Cathy Dang, of CAAAV Organizing Asian Communities, spoke at a City Hall rally after the bad news on the proposal.   Photo by Gerard Flynn
Cathy Dang, of CAAAV Organizing Asian Communities, spoke at a City Hall rally after the bad news on the proposal.
Photo by Gerard Flynn

BY GERARD FLYNN  |  It’s been more than six years since the push began for a “special district” for the Lower East Side and Chinatown. The idea drew together community groups, residents and urban planners from around the city, scrambling to save a community facing hyper real-estate development — and growing tenant harassment.

The Chinatown Working Group fleshed out a proposal for a “community-based plan.”

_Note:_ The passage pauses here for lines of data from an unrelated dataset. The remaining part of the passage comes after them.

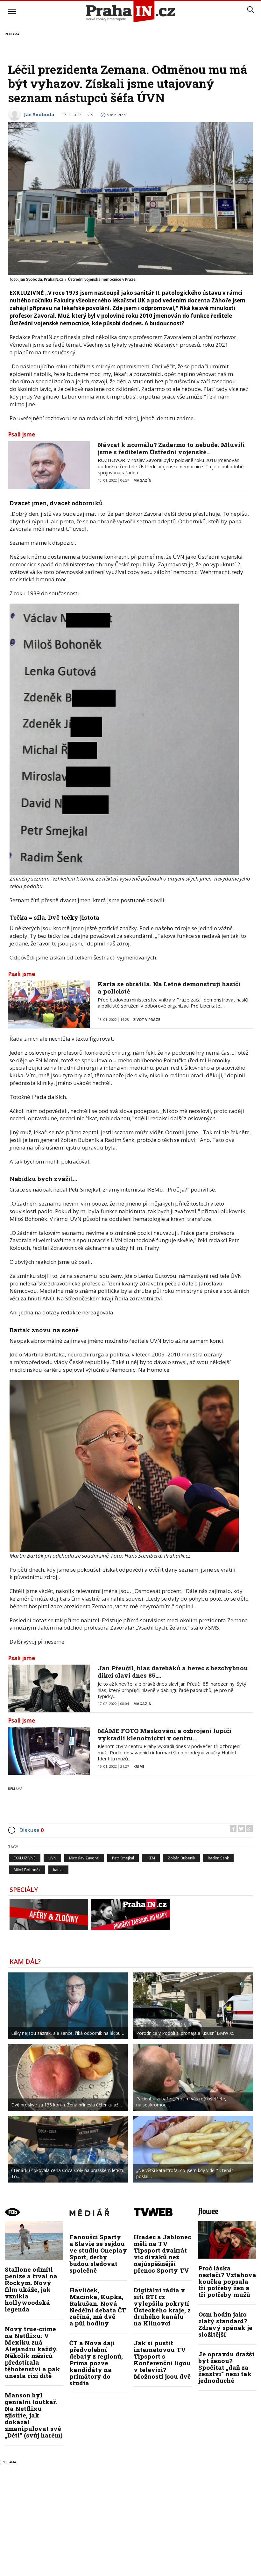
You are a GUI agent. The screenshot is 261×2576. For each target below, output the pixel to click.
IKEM (151, 1858)
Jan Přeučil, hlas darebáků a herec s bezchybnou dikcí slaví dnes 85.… (173, 1671)
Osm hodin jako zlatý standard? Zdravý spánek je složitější (225, 2324)
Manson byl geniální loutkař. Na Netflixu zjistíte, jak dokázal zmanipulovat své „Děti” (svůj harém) (34, 2415)
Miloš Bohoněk (27, 1869)
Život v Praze (146, 1019)
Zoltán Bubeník (181, 1858)
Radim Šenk (218, 1858)
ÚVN (52, 1858)
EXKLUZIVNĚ (25, 1858)
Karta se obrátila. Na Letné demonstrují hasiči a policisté (169, 987)
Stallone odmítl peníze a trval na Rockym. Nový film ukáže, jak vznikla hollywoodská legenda (31, 2289)
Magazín (142, 480)
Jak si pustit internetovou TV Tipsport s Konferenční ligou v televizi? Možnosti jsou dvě (162, 2359)
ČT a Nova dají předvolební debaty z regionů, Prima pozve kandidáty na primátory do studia (96, 2363)
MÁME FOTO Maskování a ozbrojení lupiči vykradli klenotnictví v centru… (164, 1734)
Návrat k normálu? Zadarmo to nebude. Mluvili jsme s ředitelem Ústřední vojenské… (171, 448)
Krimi (138, 1766)
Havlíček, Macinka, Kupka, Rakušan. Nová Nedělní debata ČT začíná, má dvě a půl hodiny (97, 2306)
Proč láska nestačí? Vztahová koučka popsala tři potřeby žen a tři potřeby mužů (227, 2281)
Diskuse (31, 1830)
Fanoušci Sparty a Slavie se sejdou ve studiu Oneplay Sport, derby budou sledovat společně (98, 2253)
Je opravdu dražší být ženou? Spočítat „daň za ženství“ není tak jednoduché (226, 2367)
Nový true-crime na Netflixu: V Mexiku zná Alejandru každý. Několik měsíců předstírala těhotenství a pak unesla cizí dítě (32, 2352)
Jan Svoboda (39, 114)
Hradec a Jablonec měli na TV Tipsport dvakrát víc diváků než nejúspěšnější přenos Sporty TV (162, 2253)
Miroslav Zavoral (84, 1858)
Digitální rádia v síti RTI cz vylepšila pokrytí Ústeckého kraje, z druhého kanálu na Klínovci (162, 2306)
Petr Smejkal (123, 1858)
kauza (58, 1869)
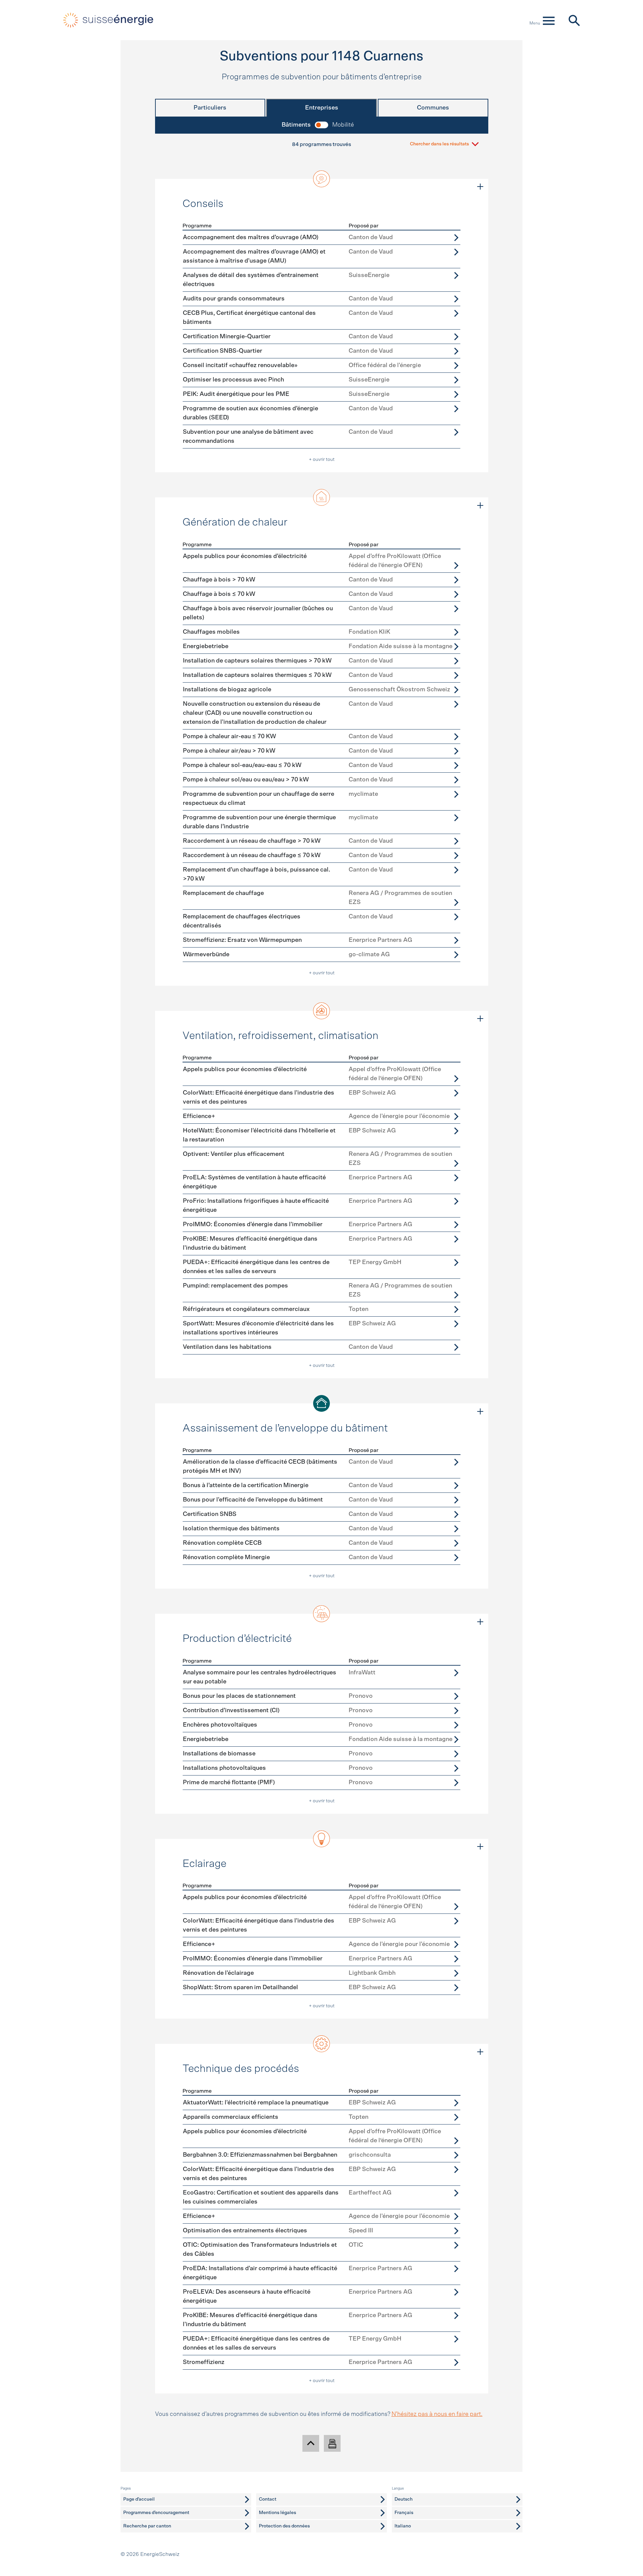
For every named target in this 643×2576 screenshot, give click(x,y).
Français (404, 2512)
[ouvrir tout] (480, 187)
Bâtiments (296, 125)
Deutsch (404, 2499)
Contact (267, 2499)
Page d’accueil (139, 2499)
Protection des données (284, 2526)
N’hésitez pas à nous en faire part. (437, 2414)
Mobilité (343, 125)
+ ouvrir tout (322, 459)
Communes (433, 108)
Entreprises (321, 108)
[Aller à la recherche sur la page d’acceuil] (574, 20)
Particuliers (210, 108)
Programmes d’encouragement (156, 2512)
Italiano (403, 2526)
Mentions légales (277, 2512)
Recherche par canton (147, 2526)
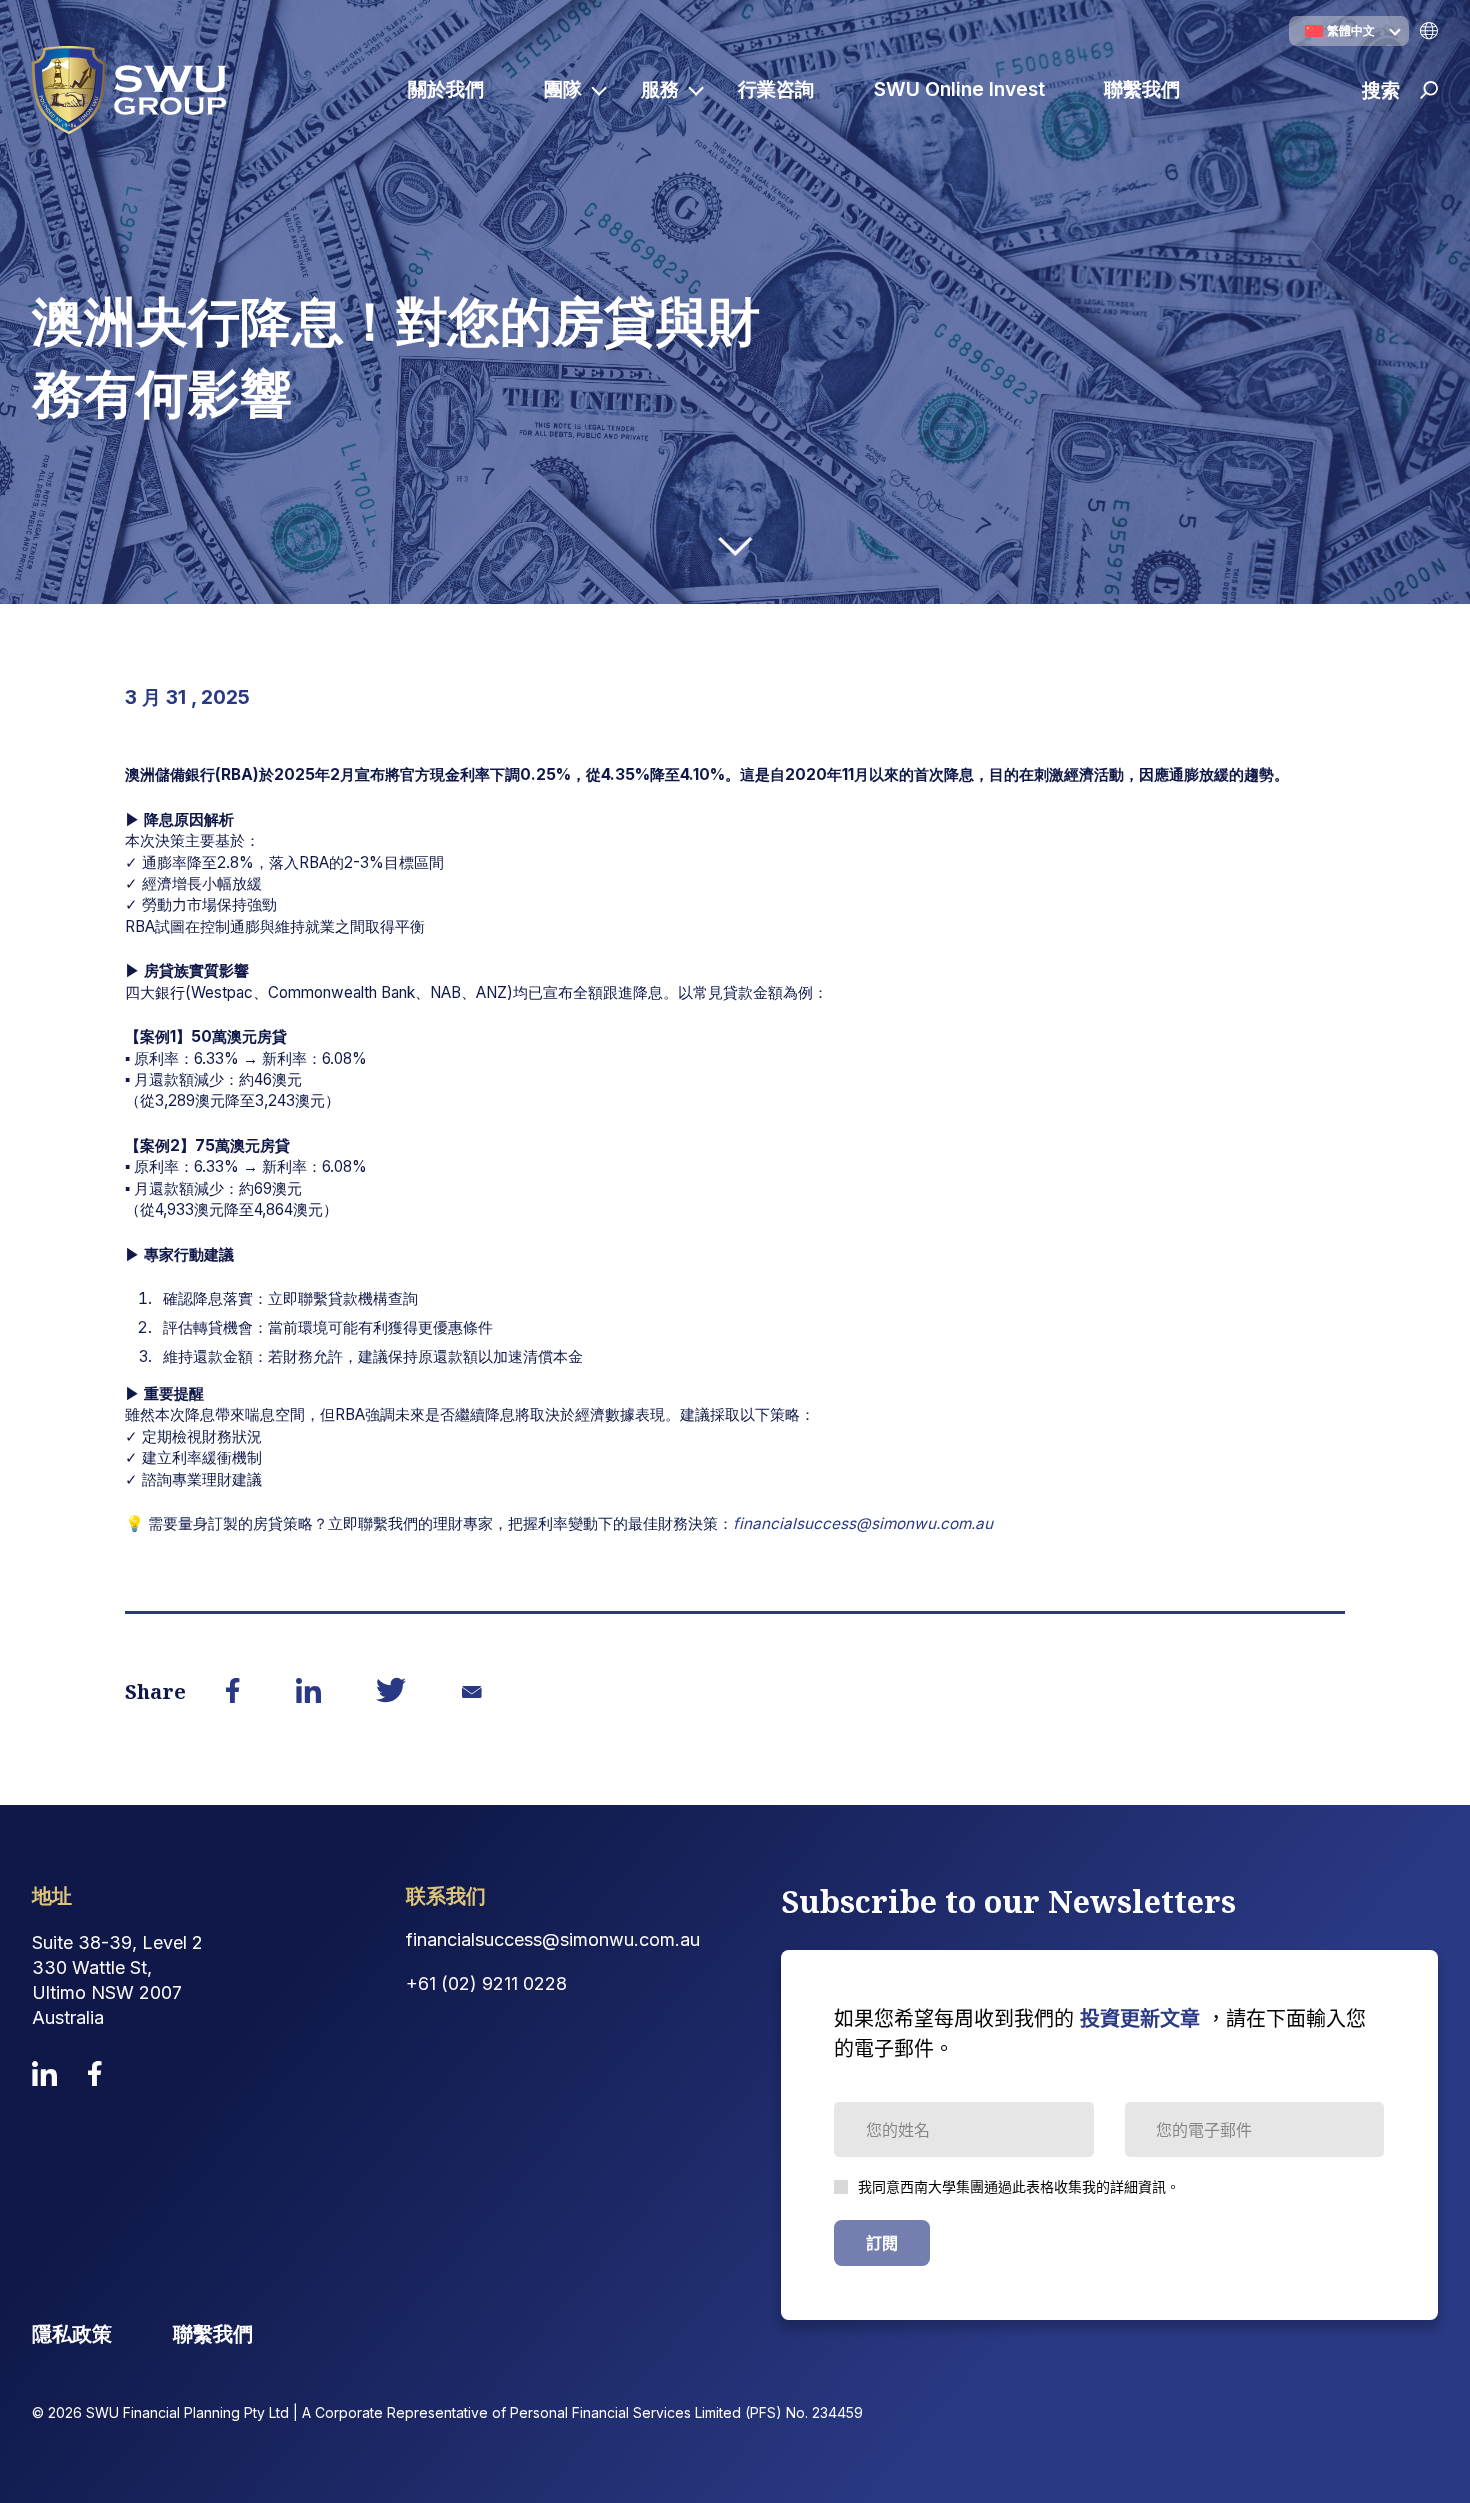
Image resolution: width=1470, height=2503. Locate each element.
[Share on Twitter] (391, 1692)
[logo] (129, 90)
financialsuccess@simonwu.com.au (863, 1523)
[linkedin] (44, 2073)
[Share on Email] (471, 1692)
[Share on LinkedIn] (308, 1692)
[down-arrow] (735, 546)
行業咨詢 (776, 89)
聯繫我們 (1142, 89)
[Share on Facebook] (233, 1692)
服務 (660, 89)
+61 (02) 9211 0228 (486, 1983)
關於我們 (446, 89)
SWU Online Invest (959, 89)
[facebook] (95, 2073)
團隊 (563, 89)
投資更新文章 (1140, 2019)
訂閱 (882, 2243)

On top of capping large-scale development in certain areas, the proposal calls for giving New York City Housing Authority residents some say on any push for “infill” development on public-housing property. It also sought to stymie any large-scale development looming along the East Side waterfront.

But this month a letter from the Department of City Planning brought disappointment to many from the more than 60 organizations involved.

In calling the proposal “far-reaching,” the letter, signed by Planning Chairperson Carl Weisbrod, expressed “appreciation” for the community’s efforts and said that he and the agency “share many of the goals of the C.W.G.”

However, the coalition’s plan, the city concluded, is “not feasible at this time.”

The letter added that, in a “spirit of shared vision…targeted areas of opportunity for development” were under consideration.

A Planning spokesperson said, “The Special Chinatown and Lower East River District study has not been advanced to become an application at City Planning.”

Cathy Dang, the director of CAAAV Organizing Asian Communities, told The Villager that the plan proposes changes in five subdistricts, but only one of them, the “Chinatown Core” district — which runs roughly south from Grand St. — would be looked at.

She sounded deeply disappointed at a rally held on the steps of City Hall last week.

“We knew, we knew this was going to happen,” she told the crowd, mostly members of tenant-rights groups, who gathered to call for a more inclusiveness planning process. Mayor de Blasio came by, but was headed for business inside the Council chambers.

Dang promised that the effort has been a “long process” but was far from over.

“We are going to push it to the end,” she said.

She said City Planning had been in conversation with Community Board 3 about the proposal, and that during those talks, agency officials said, “We are not going to consider your plan.”

The agency’s interest in preserving the historic district has raised eyebrows, she said.

“My concern with City Planning’s interest in the Chinatown Core was — ‘I will give you Chinatown Core and we will take everything else around it,’ ” she said.

She denied rumors that the city feels the plan is asking for too much.

“It downzoned some parts and upzoned some parts,” she said. “It’s not an ambitious plan. We compromised in many parts of the plan.”

Gigi Li, C.B. 3 chairperson, noted the proposed special district had “far-reaching boundaries,” reaching as far north as E. 14th St.

The plan included some areas — such as the long swath of public-housing developments east of Avenue D — that were left out of the big East Village / Lower East Side rezoning that was approved at the end of 2008. The area roughly between the Brooklyn Bridge and E. Houston St., over to the Bowery and Centre St., was also targeted in the proposal.

“C.B. 3 will continue working with City Planning on shared priorities in certain targeted areas of the plan,” Li told The Villager.

The mayor, Dang said, is not pursuing the proposal because Chinatown is “not developable” right now.

“There’s not much land to develop,” she noted. “The mayor wants to rezone 15 neighborhoods and we are not a priority.”